The Cancer Genome Atlas Research Network sequenced 200 clinically annotated adult de novo AML cases — 50 by whole-genome sequencing and 150 by whole-exome sequencing, complemented by RNA-seq, microRNA-seq, DNA-methylation profiling, and SNP arrays. Adult AML genomes are mutation-sparse (mean 13 coding mutations per sample, ~5 in recurrently mutated genes), yet nearly every sample (199/200) harbored at least one driver in one of nine functional categories: transcription-factor fusions (18%), NPM1 (27%), tumor suppressors (16%), DNA-methylation genes (44%), activated signaling (59%), chromatin modifiers (30%), myeloid transcription factors (22%), cohesin-complex (13%), and spliceosome (14%). A novel co-occurring triplet of NPM1 + DNMT3A + FLT3 mutations defined a distinct epigenetic AML subtype.

Cohort & data

  • 200 adult de novo AML cases (AML) drawn from a single-institution Washington University tissue-banking protocol (samples banked Nov 2001–Mar 2010), selected to reflect a real-world distribution of FAB and cytogenetic subtypes.
  • Dataset: laml_tcga_pub (TCGA AML, NEJM 2013).
  • Assays:
    • whole-genome-seq on 50 tumor/normal-skin pairs (mean coverage 30.54×).
    • whole-exome-seq on the remaining 150 tumor/normal-skin pairs (mean coverage 167.50×).
    • rna-seq on 179 samples; Affymetrix U133 Plus 2 expression on 197 samples.
    • microRNA sequencing on 194 samples.
    • 450k-methylation-array (Illumina Infinium HumanMethylation450 BeadChip) on 192 samples.
    • affymetrix-snp6 on tumor and matched normal skin for all 200 patients.
  • All candidate somatic variants validated with hybridization-capture deep digital sequencing.

Key findings

  • Mutation burden. 2,315 somatic SNVs and 270 small indels in coding regions across 200 samples (mean 13 tier-1 mutations/sample, range 0–51); 1,539 SNVs (66%) missense and 191 of 270 indels (71%) frameshift PMID:23634996.
  • Significantly mutated genes. 23 genes reached FDR <0.05 in the MuSiC SMG test, including DNMT3A, FLT3, NPM1, IDH1, IDH2, CEBPA, plus newly implicated U2AF1, EZH2, SMC1A, and SMC3; an additional 237 genes were mutated in ≥2 samples.
  • Cohort stratification by fusion / risk. Of the 200 samples, 11 had KMT2A (MLL) fusions with the fewest recurrent tier-1 mutations (mean 2.09 vs 5.24 overall, P=0.002); 20 PMLRARA samples had mean 3.25 (P=0.001); 7 RUNX1RUNX1T1 samples had mean 7.85 (P=0.04); 13 unfavorable-risk samples with TP53 mutations had mean 7.00 (P=0.049).
  • Co-mutation. NPM1 co-occurred with DNMT3A (P<6.3×10⁻⁷) and with FLT3 (P<1.9×10⁻⁶). Concurrent NPM1 + DNMT3A + FLT3 samples clustered together in mRNA, miRNA, and DNA-methylation space, defining a putative novel AML subtype.
  • Mutual exclusivity (Dendrix++). Three sets emerged: (A) transcription-factor fusions, NPM1, RUNX1, TP53, CEBPA; (B) FLT3 vs other tyrosine kinases, serine–threonine kinases, phosphatases, and RAS-family proteins; (C) ASXL1 vs cohesin-complex genes, other myeloid transcription factors, and other epigenetic modifiers. PMLRARA, MYH11CBFB, and MLL-fusion genes were mutually exclusive of NPM1 and DNMT3A (P<0.007, P<0.04, P<0.04).
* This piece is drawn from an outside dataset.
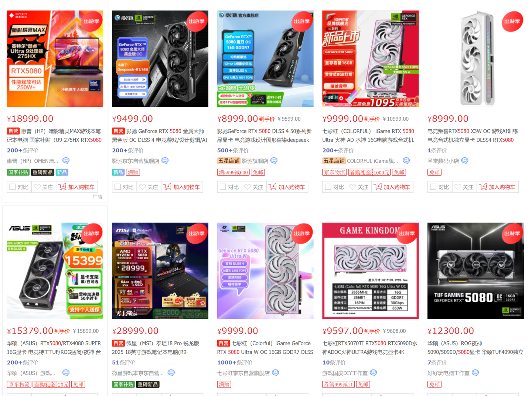The image size is (532, 396).
Task: Click heart 关注 icon under HP ¥18999 laptop
Action: [x=37, y=187]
RUNX1 and TP53 mutations were mutually exclusive of FLT3 and NPM1.
  • Signaling. FLT3 mutated in 56/200 samples; 62 additional samples had mutations in other kinases, phosphatases, or RAS-family proteins (KIT, KRAS, NRAS, PTPN11 dominated). 59% of samples had a signaling-pathway mutation.
  • Gene fusions. De novo RNA-seq assembly across 179 samples identified 118 fusions in 80 samples (mean 1.5; range 0–8; 71 distinct events). 74 in-frame fusions included PMLRARA, MYH11CBFB, RUNX1RUNX1T1, BCRABL1, PICALMMLLT10/AF10, NUP98NSD1, and multiple KMT2A (MLL) partners; 15 new in-frame events were identified. One out-of-frame fusion (GAS6–FAM70B) recurred in 3 samples.
  • miRNA variants. Somatic SNVs in miRNA genes in 7/200 (4%); 4 of these targeted the seed region of mature miR-142-3p, expected to alter mRNA target specificity.
  • Allelic expression bias. RNA-seq showed increased or exclusive expression of mutant DNMT3A, RUNX1, PHF6, and TP53 alleles in several cases, frequently explained by LOH or partial uniparental disomy.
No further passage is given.